My premise is that things such as those that you mention are reducible to spatial phenomena plus action. In other words, physics is kinematics. But I am by no means certain about that. You are right to point it out.

Be that as is may, even if they are not kinematic phenomena, there are still only a finite number of states that any existent can be in. In that case, my argument for circular time still stands, mutatis mutandis.

We'll have to wait until physics decides that question, and in the meantime I'll have to express my argument in more general terms.

And exactly where did I propose "infinite numbers of objects" or an "infinite number of ways?"

I'm saying that you are implying such by saying "forever changed." You are claiming (by implication) that there will always be an indefinite number of unique events extending into the future. That would not be possible with only a finite number of objects/existential states in the entire universe, since a finite number of things can only combine to make a finite number of events.

But, regardless, even granting your premise just for argument's sake, and putting aside that your "rearrangements" of spatial relationships exclude many more changes of relationship, you still have completely ignored volition as a causal agent affecting change. No matter how you try to get around it, anytime we measure we will only find a finite duration of time, but the universe is eternal.

I don't understand your point here, if you care to elaborate. How is the volition part of your arguments connected with the fact of measurements being finite?

How have I ignored volition? There are only a finite number if things/states in the universe, and a volitional being therefore can only choose from amongst a finite number of choices each time a choice is made. That fits the framework of my argument.

Also, what is your conception of "eternal"? My guess is that your conception of such is that time is linear, i.e., which would mean that it stretches from an "infinity in the past" towards "infinity in the future." If so, you asserting that the "universe is eternal" amounts to simply asserting that my argument is wrong without providing an argument in support of yours. I don't think that pointing out that all measurements are finite qualifies as an argument for the proposition that time is linear.

My conception of "eternal" is more along the lines of the universe subsuming the phenomenon of time, not that time goes on "forever." This is a word usage problem. The ideal word does not exist, because this is not an everyday topic of conversation. If I were to invent a word, I would call it something like "ultra-temporal" perhaps.

Since there are only a finite number of objects in the universe, they can only come into a finite number of rearrangements, hence time is finite.

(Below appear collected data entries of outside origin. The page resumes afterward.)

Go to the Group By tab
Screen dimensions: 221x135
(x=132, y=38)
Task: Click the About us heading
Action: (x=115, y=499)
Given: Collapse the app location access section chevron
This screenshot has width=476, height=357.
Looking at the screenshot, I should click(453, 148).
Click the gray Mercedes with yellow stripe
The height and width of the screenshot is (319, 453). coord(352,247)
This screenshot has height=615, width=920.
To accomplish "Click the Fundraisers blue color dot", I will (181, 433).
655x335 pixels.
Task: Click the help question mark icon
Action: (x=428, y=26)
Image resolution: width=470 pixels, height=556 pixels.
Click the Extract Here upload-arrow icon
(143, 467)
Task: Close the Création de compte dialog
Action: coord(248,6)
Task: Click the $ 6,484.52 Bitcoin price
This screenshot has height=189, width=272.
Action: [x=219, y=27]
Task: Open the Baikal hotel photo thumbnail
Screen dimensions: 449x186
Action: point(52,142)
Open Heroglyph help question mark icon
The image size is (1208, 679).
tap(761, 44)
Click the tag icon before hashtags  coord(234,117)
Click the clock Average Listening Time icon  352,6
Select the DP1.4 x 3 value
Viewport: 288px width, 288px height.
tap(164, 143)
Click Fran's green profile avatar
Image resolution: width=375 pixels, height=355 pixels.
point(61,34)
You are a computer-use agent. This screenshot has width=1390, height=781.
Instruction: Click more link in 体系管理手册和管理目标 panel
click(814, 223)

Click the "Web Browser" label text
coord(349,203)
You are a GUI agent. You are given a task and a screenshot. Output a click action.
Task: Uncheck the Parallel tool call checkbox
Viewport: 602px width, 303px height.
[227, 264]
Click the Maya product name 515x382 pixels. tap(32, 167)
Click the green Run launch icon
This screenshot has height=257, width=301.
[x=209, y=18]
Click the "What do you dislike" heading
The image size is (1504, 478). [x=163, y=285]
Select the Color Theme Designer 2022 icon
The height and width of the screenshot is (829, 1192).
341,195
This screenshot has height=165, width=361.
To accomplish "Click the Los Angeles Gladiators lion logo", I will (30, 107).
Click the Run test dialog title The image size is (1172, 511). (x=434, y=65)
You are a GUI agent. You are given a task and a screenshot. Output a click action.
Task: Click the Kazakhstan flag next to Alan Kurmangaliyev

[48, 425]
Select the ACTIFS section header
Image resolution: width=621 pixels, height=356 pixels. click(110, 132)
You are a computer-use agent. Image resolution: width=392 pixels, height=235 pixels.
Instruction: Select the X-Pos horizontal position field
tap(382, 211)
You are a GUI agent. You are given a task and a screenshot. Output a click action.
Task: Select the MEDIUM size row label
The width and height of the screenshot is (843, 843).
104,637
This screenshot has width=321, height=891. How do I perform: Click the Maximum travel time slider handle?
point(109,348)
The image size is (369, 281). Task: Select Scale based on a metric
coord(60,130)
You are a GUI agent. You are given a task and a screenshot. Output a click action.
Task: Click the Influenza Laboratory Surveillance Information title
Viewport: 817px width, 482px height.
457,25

This assertion and conclusion is very wrong. See Alex S.'s excellent essay at http://www.geocities...nded_Finite.htm

I'm not too comfortable with it.

I'm not sure I agree that the universe is "a-sizal." Consider, for example, a universe that consists of nothing but a yardstick. One could say that that universe was three feet long. The same thing goes for our (actually existing) universe. You can take a standard inside of it and apply it to the whole thing, operating from within.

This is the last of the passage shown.